● **Data for this exercise**:
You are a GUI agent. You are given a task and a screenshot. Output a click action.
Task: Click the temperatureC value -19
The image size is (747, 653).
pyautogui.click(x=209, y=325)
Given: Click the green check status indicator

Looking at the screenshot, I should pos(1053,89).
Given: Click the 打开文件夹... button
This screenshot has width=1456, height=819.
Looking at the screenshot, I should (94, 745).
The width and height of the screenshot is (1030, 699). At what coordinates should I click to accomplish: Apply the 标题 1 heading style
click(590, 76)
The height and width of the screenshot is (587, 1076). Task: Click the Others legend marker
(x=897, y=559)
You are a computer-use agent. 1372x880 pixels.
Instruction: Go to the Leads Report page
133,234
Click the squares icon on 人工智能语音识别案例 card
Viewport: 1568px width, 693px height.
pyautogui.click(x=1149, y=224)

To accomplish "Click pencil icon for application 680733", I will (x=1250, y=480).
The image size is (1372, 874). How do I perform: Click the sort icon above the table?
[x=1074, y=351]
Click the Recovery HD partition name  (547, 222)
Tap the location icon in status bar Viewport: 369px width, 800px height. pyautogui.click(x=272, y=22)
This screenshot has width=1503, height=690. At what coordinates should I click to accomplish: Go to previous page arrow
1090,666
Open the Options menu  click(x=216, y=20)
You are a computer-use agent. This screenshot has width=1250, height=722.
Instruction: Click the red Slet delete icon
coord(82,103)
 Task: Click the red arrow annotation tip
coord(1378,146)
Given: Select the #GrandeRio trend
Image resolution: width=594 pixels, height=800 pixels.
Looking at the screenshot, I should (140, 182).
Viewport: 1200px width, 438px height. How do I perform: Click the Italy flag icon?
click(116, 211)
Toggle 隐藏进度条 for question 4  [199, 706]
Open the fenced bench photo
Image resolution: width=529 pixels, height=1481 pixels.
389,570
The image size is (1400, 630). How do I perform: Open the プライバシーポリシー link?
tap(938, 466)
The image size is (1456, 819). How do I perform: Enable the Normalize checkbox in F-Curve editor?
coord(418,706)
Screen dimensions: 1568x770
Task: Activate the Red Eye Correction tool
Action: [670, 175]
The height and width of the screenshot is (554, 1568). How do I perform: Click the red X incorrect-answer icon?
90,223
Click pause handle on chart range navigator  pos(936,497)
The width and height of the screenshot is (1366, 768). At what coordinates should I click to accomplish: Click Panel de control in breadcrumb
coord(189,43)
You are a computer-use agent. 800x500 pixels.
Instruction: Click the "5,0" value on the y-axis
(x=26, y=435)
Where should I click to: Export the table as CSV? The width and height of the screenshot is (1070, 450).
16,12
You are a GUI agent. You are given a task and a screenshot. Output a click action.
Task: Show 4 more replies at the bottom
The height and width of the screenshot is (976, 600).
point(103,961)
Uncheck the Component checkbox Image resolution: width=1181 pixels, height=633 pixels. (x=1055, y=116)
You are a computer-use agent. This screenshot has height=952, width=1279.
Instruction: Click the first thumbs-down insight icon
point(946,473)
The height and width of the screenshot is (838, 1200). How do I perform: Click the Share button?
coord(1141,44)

● **Your goal**: Gather every line of the entries above that contains the string "Viewport", copying each one in full.

● **The reply**:
Viewport: 1568px width, 693px height.
Tap the location icon in status bar Viewport: 369px width, 800px height. pyautogui.click(x=272, y=22)
Viewport: 1200px width, 438px height. How do I perform: Click the Italy flag icon?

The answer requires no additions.